Фабиан явился к обеду усталый и раздраженный, когда все уже перестали ждать его. Только Робби все еще надеялся, что отец сдержит свое слово.

Но плохое настроение Фабиана рассеялось, и он очень скоро почувствовал себя дома. Его обдало волной любви и тепла. Мальчики весело кричали что-то, служанка Марта, по-прежнему влюбленная в него, да и сама Клотильда прилагали все усилия, чтобы ему было уютно и приятно в его бывшем доме. Клотильда блеснула своим кулинарным искусством, а стол был так чудесно сервирован, что даже Росмайер мог бы позавидовать.

Разумеется, «Иллюстрированное приложение» лежало тут же – на случай, если Фабиан еще не видел номера с фотографией Клотильды, и, разумеется, его повели осматривать комнату, где устраивались доклады. Многое он похвалил, вкуса у Клотильды всегда было достаточно, но портрет фюрера, перед которым Гарри поднял руку, ему совсем не понравился, н он откровенно высказал свое мнение.

– Бездарная пачкотня, – заявил Фабиан.

Клотильда весело рассмеялась.

– За триста марок не купишь Рембрандта.

– Конечно. Но фабрикацию такой дряни следовало бы запретить.

Гарри подумал: «А ведь и в самом деле он всегда считает себя правым, судьи это верно заметили».

Веселый смех Клотильды был приятен Фабиану. Ее светло-голубые глаза сверкали, как прежде. Может быть, присутствие мальчиков пробудило в ней материнскую доброту и любовь, примирительно настроило ее. Она как будто изменилась за последние месяцы, и сегодня он уже смотрел на нее другими глазами. Сегодня он видел в ней не возлюбленную, чувство к которой угасло, а мать своих детей, которую он ценил.

Клотильда рассказывала о своих поездках по разным городам округа, где она по приказу гауляйтера создавала Союз друзей. Повсюду ее принимали как принцессу, да, как настоящую принцессу. С нею ездила баронесса фон Тюнен. Во всех гостиницах им предоставляли апартаменты, автомобили были в их распоряжении круглые сутки, адъютанты сопровождали их. Самые влиятельные дамы наперебой зазывали их к себе. Чудесно было во всем чувствовать власть гауляйтера. Глаза у Клотильды сияли от счастья. Гарри и Робби с восхищением смотрели на мать.

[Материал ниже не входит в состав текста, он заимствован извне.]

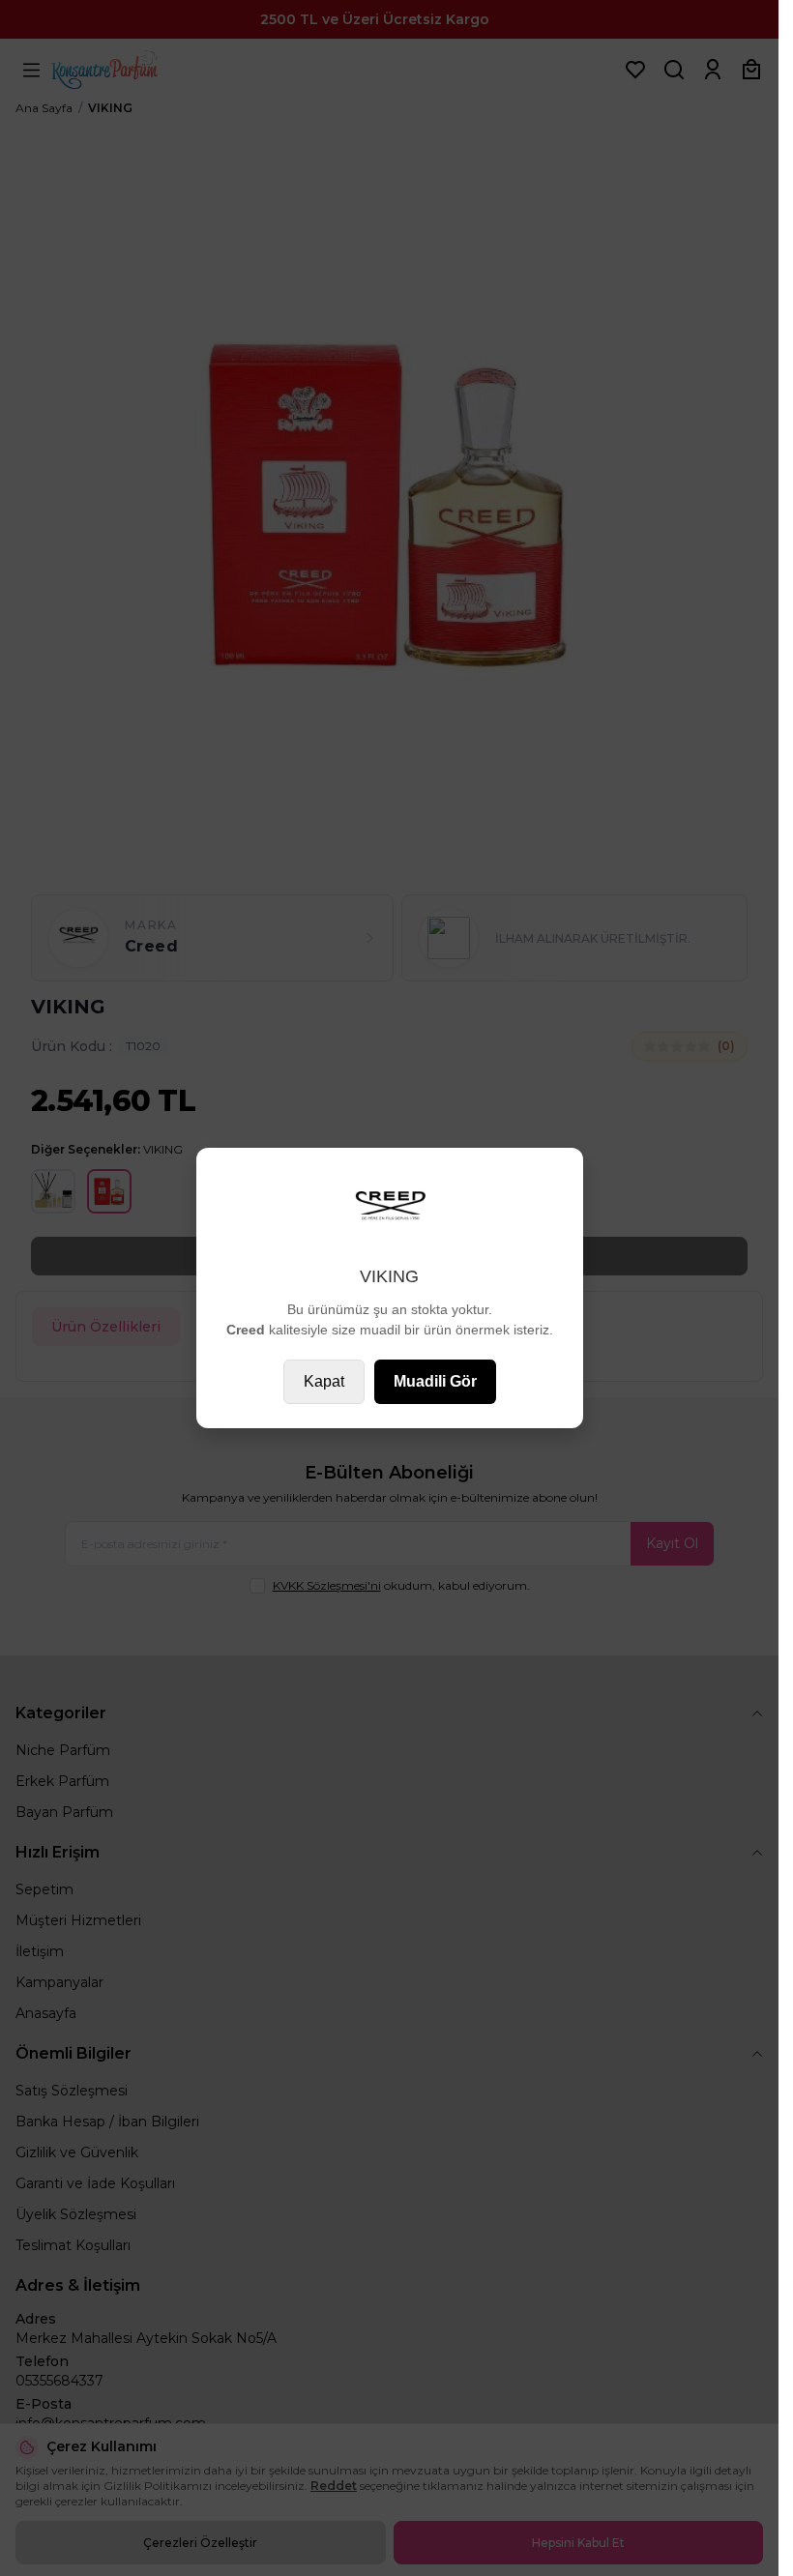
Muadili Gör (435, 1381)
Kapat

– Меня захлестнуло счастье, – сказала Клотильда. – Счастье сознавать, что я могу хоть что-нибудь сделать для своей страны. Мне хочется рассказать тебе о моих новых планах, Франк, – добавила она, интимно кладя руку на шею Фабиана, словно между ними никогда не было разлада.

– О новых планах? – спросил Фабиан, ощутивший прикосновение ее руки как ласку.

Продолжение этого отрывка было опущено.